Reverse Engineering Gootkit with Ghidra Part I
March 23, 2019
Ghidra is pretty handy for looking at malware. This series of post is an informal overview of what I do. Gootkit is a great implant to learn the functionality of Ghidra. Gootkit is a NodeJS server with packaged Javascript implementing the implant functionality. There are lots of libraries linked into the main executable including Node, OpenSSL, and many more. As a reverse engineer it is difficult to identify and identify open libraries. In this post, I will go through my analysis process to use and understand Ghidra’s functionality.

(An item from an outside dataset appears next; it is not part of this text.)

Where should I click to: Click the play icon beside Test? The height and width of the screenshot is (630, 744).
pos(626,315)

I will first begin by basic code analysis, and understanding how to rename variables and types. I am going to avoid dynamic analysis initially, because dynamic analysis is something that you can buy or implement cheaply enough. In a real-world scenario I typically start dynamic analysis using a range of tools, then delve into the code as a secondary step.
The purpose is to learn Ghidra, not to do a great job at reverse engineering all of Gootkit. It is highly informal, and meant to be that way.
Ghidra All the Things!
There are now a few tutorials available on installing and configuring Ghidra Ghidra. Create a new project, and then import the decrypted rbody32 sample into the project. The sample I will be using is:
$ shasum rbody32.x.dec
6170e1658404a9c2655c13acbe1a2ad17b17feae
It is a decoded version of the file downloaded from a compromised Gootkit site. While Gootkit is the topic for this blog, this process can be applied generally to anything else.

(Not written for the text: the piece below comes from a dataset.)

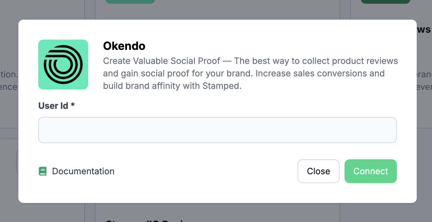Click the partially hidden "ws" card title

coord(424,30)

Your import summary should look a lot like this:
Figure 1: Ghidra import summary for the relevant Gootkit example
Ghidra Import Summaries
Import summaries tell you critically important facts about the sample that you’re looking at. The key thing to remember is that Ghidra is primarily a source code reverse engineering tool. There are a few salient bits to draw your attention to:
First, compiler identification. In this case Ghidra identifies VisualStudio:unknown
as the likely compiler. This makes sense, as it is based off of a NodeJS, which is a C++ program, and Visual Studio is the compiler of choice for Windows. Knowing the compiler is important later when you’re puzzling through some obtuse assembly code, trying to figure out if the compiler generated some weird code, or the malware author was being tricky. Ghidra is excellent about identifying and categorizing compiler generated nonsense, and saves a bunch of time.
Second, Compiler ID
appears to be the the platform that the compiler was run on. As you look at more assembly code, you’ll get a good idea of how each of them generate code for standard C and C++ programming patterns. My indicator when looking at code is whether or not it was hand-rolled assembly, or is compiler generated. Typically hand-rolled, artisinally crafted assembly is a good indication that there are shenanigans afoot. Hand coded assembly can be significantly more difficult to understand, where a compiler will try to do things the same way.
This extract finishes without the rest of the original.